**SUPPLIED PASSAGE**.
↓↓↓

# VFD added to HF 8x12 lathe



## AllThumbs (Apr 9, 2008)

Here are a couple pictures of the VFD installation. I can now do about 200 RPM to 2000 without a belt change. If I need torque for heavy cutting at low speeds, I will still need to change the belt position. The belt is set for the old 420 RPM position. Old motor was 3/4 HP, 1750 RPM, new motor is 3/4 HP, 3450 RPM. VFD is set for 0-120 Hz so thats 0 - 6900 RPM at the motor. Sings pretty good.

New motor was C flange (face) mount, so a bracket had to be made. Old motor had "feet".

E


----------



## BobWarfield (Apr 9, 2008)

Sweet!

I've been wishing for more HP and sometimes RPM on my 9x30. I've got a DC treadmill motor that's nice, but despite the 1 HP label, there is just no way it has that much.

Best,

BW

PS That lathe would make a fine CNC platform!


----------



## Bogstandard (Apr 10, 2008)

Bob,

It is always nice to have a lot of power, and overmotoring is usually the way to go. But it can cause some major damage to your iron if you try to use it in the wrong way.

I actually changed to a smaller motor on my old Atlas, to prevent any overstressing damage if I took some silly cuts. My machine now lets me know if I am 'pushing' it to its limits by slowing down slightly, rather than damaging almost irreplaceable parts.

As E rightly says, belt changes are required so that the machine is not trying to drive thru the wrong settings for the machine.

John


----------



## AllThumbs (Apr 10, 2008)

↑↑↑

**PROVIDED MATERIAL**.

↓↓↓

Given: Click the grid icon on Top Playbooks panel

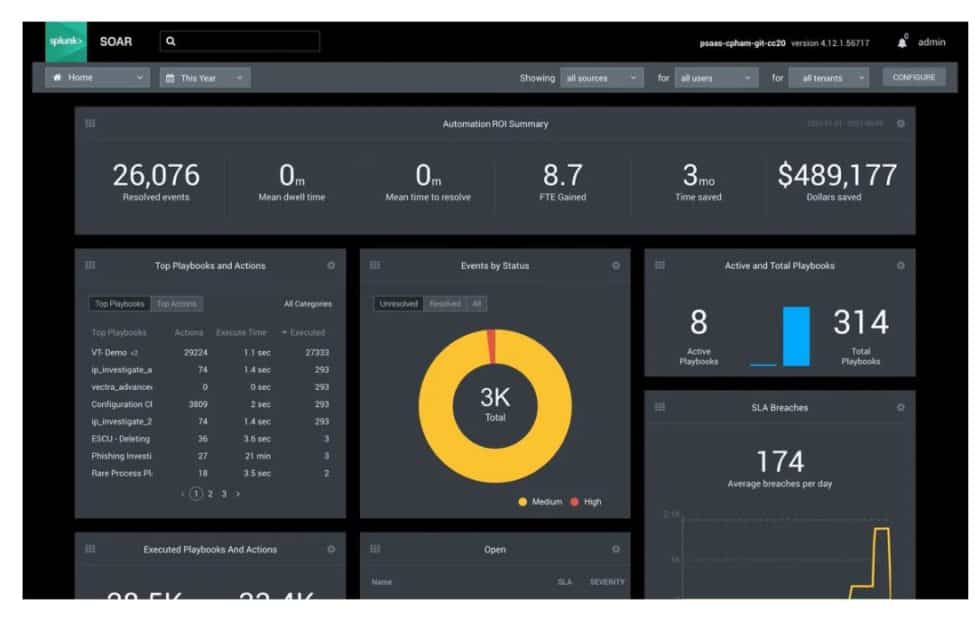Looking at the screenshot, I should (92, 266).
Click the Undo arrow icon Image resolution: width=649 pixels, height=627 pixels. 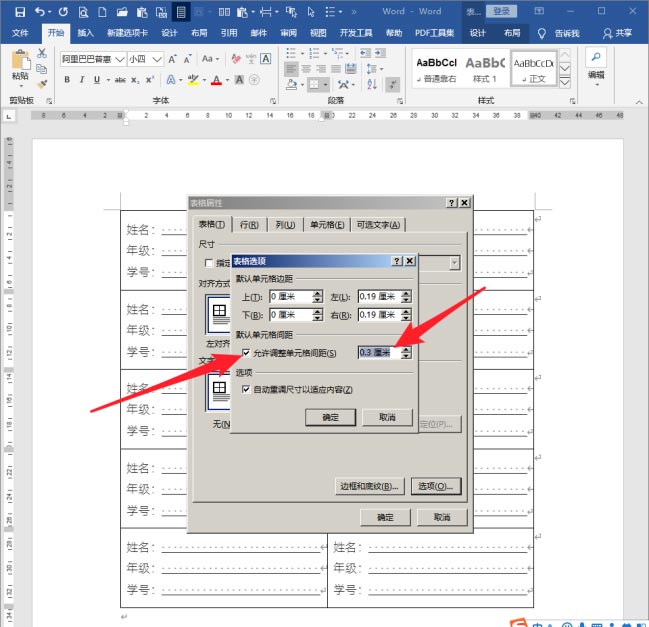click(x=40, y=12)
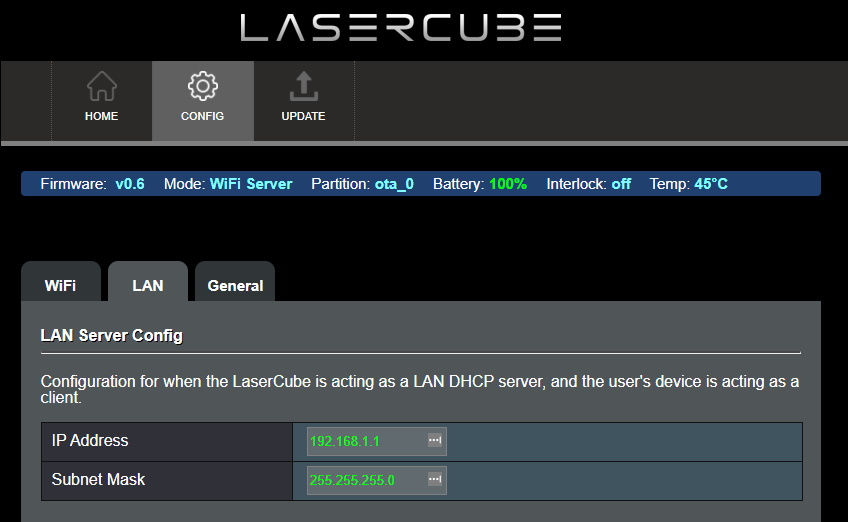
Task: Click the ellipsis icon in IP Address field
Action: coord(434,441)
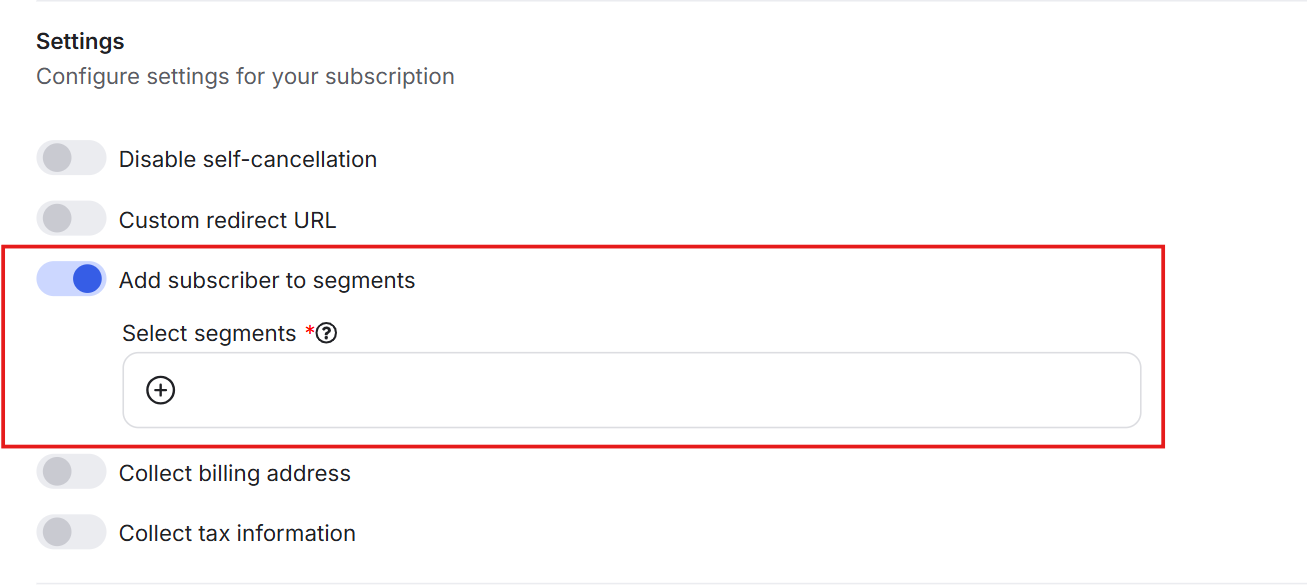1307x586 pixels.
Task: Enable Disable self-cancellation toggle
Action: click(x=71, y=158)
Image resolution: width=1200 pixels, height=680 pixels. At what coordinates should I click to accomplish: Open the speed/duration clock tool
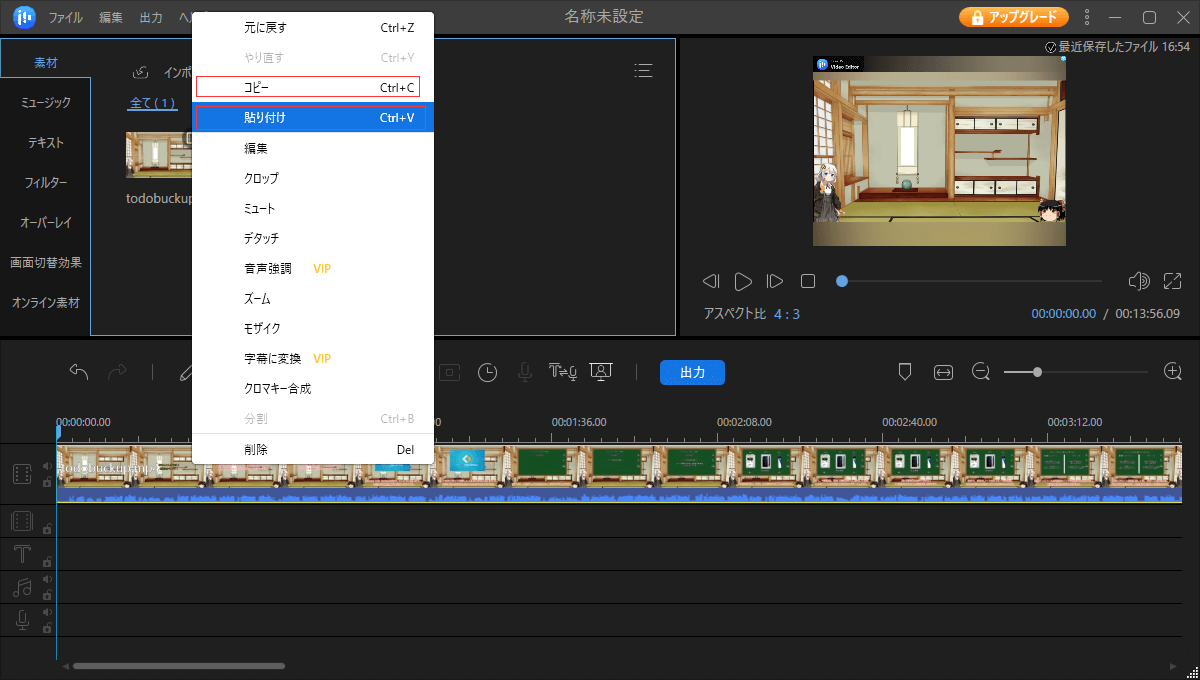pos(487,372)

↑↑↑

**TASK 1**. According to the lathe thread, what were the horsepower and speed of the old motor?
**TASK 2**. Print the lathe thread exactly, everything from "## BobWarfield (Apr" down to "has that much.".
**TASK 3**. Decide whether each statement agrees with the lathe thread, and answer yes or no with the deciding words quoted: (a) The new motor had feet for mounting. (b) Bogstandard put a smaller motor on his old Atlas. (c) The VFD is set for 0 to 120 Hz.
Rely only on the lathe thread for your answers.

**EXPECTED ANSWER 1**. 3/4 HP at 1750 RPM.

**EXPECTED ANSWER 2**.
## BobWarfield (Apr 9, 2008)

Sweet!

I've been wishing for more HP and sometimes RPM on my 9x30. I've got a DC treadmill motor that's nice, but despite the 1 HP label, there is just no way it has that much.

**EXPECTED ANSWER 3**.
(a) No: "New motor was C flange (face) mount, so a bracket had to be made. Old motor had "feet"."
(b) Yes: "I actually changed to a smaller motor on my old Atlas"
(c) Yes: "VFD is set for 0-120 Hz"